**EXTRACT PROVIDED**
+++

Narcan nasal spray at Swedish Medical Center in Englewood
Posted at 10:16 PM, Aug 31, 2021
and last updated 2021-09-01 01:07:33-04

DENVER — The labor and delivery department at Swedish Medical Center in Englewood is taking on a new role in the battle against opioid overdoses.

The hospital is the first to distribute Narcan, an anti-overdose nasal treatment that advocates say should be on the front lines in saving lives during the opioid epidemic.

"Today is the National Overdose Awareness Day. So, we've launched the program today," said Mari Gambotto, a labor and delivery nurse at Swedish Medical Center. "It saves their lives. We're here to save mother's lives."

Gambotto believes a labor and delivery office is the best place to reach potential overdose patients because it is the only time some people come to a hospital for help.

"Labor and delivery is a place that people seek out medical care when maybe they haven't seen a doctor in years," she said.

The program was established by the Colorado Naloxone Project which was established in April to find ways to get lifesaving drugs into the hands of emergency rooms and patients across Colorado.

Naloxone, also known as Narcan, can reverse an overdose and give a patient much needed time to get to a hospital before heroine, opium or fentanyl kills them. Naloxone, administered through the nose, can dramatically improve the chance that a patient will survive an overdose if taken soon after.

"We know that overdose affects every single community in our state, and too many young people are dying because of it," said Dr. Donald Stader, chair of the Colorado Naloxone Project. "If we're able to implement this, we will save, in Colorado, hundreds upon hundreds of lives every single year."

+++

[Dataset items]
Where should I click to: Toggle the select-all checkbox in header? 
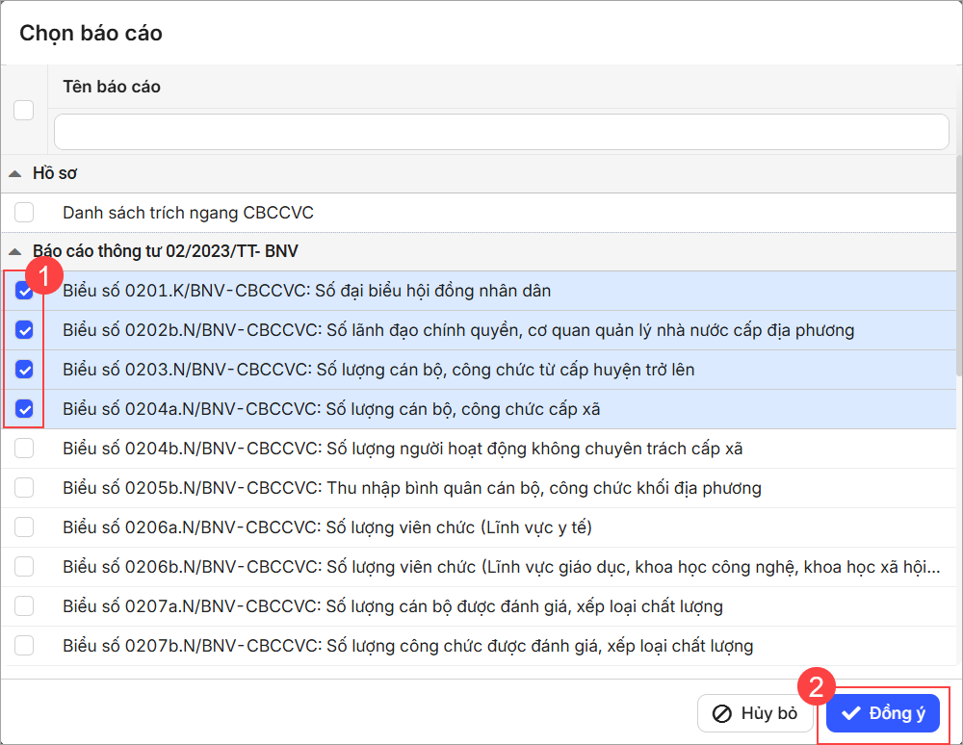point(24,110)
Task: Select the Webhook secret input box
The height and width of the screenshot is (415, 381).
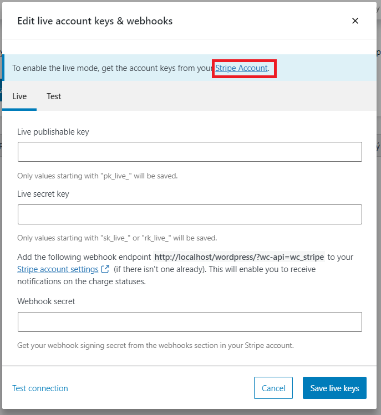Action: click(x=190, y=321)
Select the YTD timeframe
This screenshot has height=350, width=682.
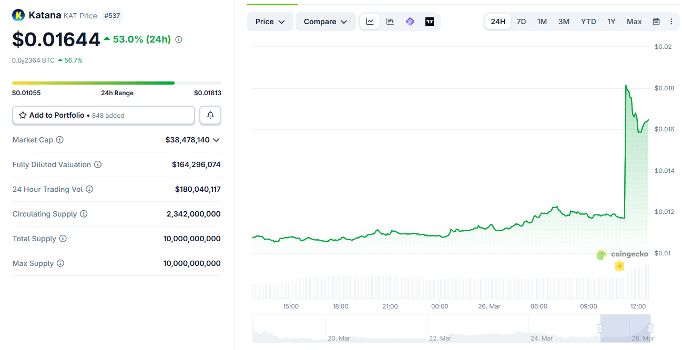588,22
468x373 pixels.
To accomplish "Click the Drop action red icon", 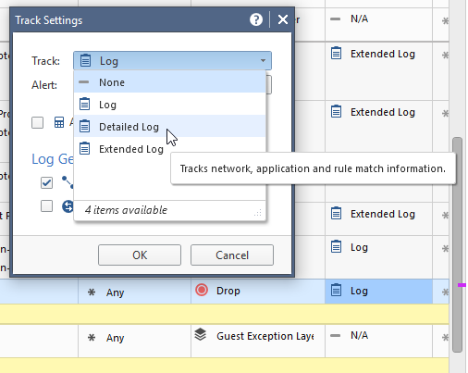I will coord(202,290).
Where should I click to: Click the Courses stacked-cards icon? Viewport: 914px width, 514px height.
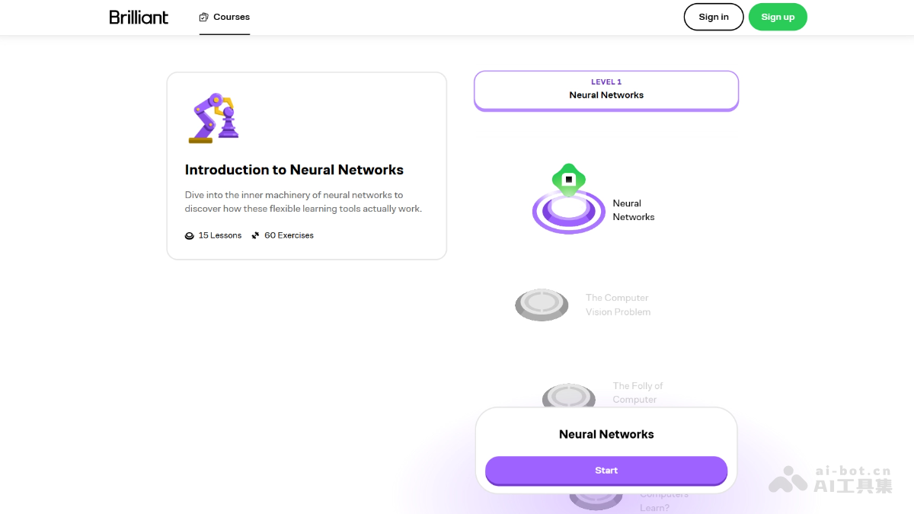click(203, 17)
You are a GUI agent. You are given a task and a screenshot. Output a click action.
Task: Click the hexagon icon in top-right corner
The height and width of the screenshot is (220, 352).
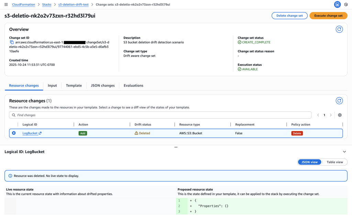click(346, 4)
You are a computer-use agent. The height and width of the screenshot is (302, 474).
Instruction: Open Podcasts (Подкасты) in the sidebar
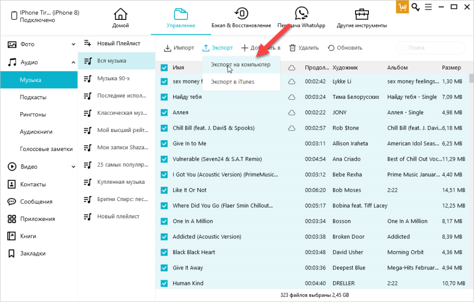[33, 97]
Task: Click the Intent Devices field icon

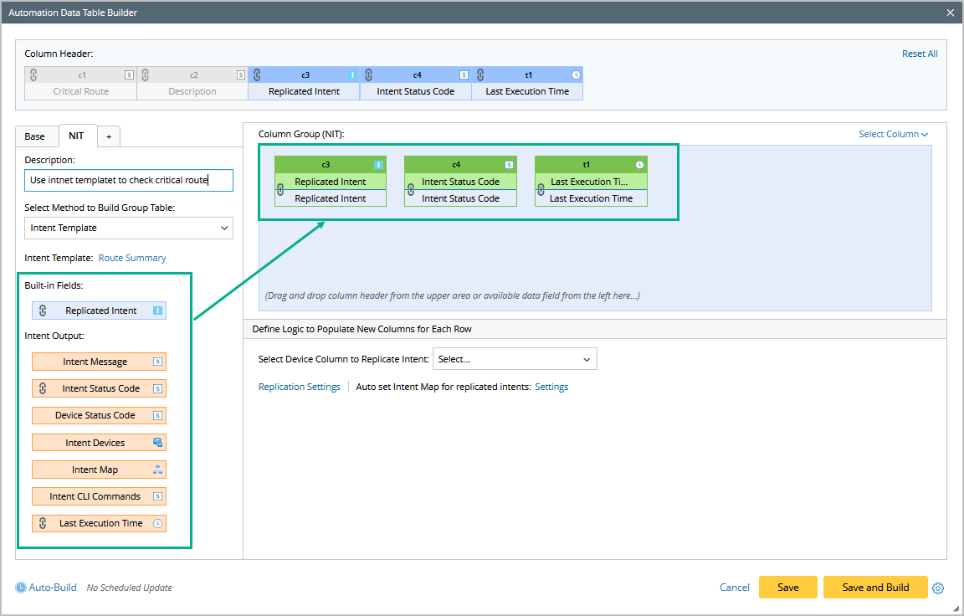Action: 157,443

+++

**ACTIVITY A**
In the article about Narcan at Swedish Medical Center, which hospital department is distributing Narcan?
**ACTIVITY B**
Duplicate the passage of the Narcan article starting with "Narcan nasal spray" and going on through "against opioid overdoses.".
**ACTIVITY C**
Finish out the next part of the article about Narcan at Swedish Medical Center, picking up after its final sentence.

**RESPONSE A**
The labor and delivery department.

**RESPONSE B**
Narcan nasal spray at Swedish Medical Center in Englewood
Posted at 10:16 PM, Aug 31, 2021
and last updated 2021-09-01 01:07:33-04

DENVER — The labor and delivery department at Swedish Medical Center in Englewood is taking on a new role in the battle against opioid overdoses.

**RESPONSE C**
The project is up against staggering odds. In 2020 alone, overdose deaths increased by more than 37%. A total of 1,157 people have died to overdoses in the past year alone.

"The opioid crisis and overdose crisis has definitely accelerated over the last few years, driven in part because of COVID," Stader said. "And, in part, because our drug supply has gotten far more dangerous with fentanyl."

Since April, when the Colorado Naloxone Project began, 62 hospitals have signed on to the plan to distribute the drug in emergency rooms and physicians offices. Stader hopes at least 60 more medical centers will sign on before he calls the program a success.

"Those are a lot of lives that we can save, that we are not saving," Stader said. "We have to create a better system if we want better results, and this is part of that system."

On Tuesday, the Colorado Naloxone Project announced a $500,000 grant from the Colorado Office of Behavioral Health to purchase and distribute the nasal spray. A step, experts say in battling the growing problem.

"We are losing too many young, pregnant mothers to unnecessary preventable overdose," Stader said. "Naloxone is not a long-term treatment, it's a rescue."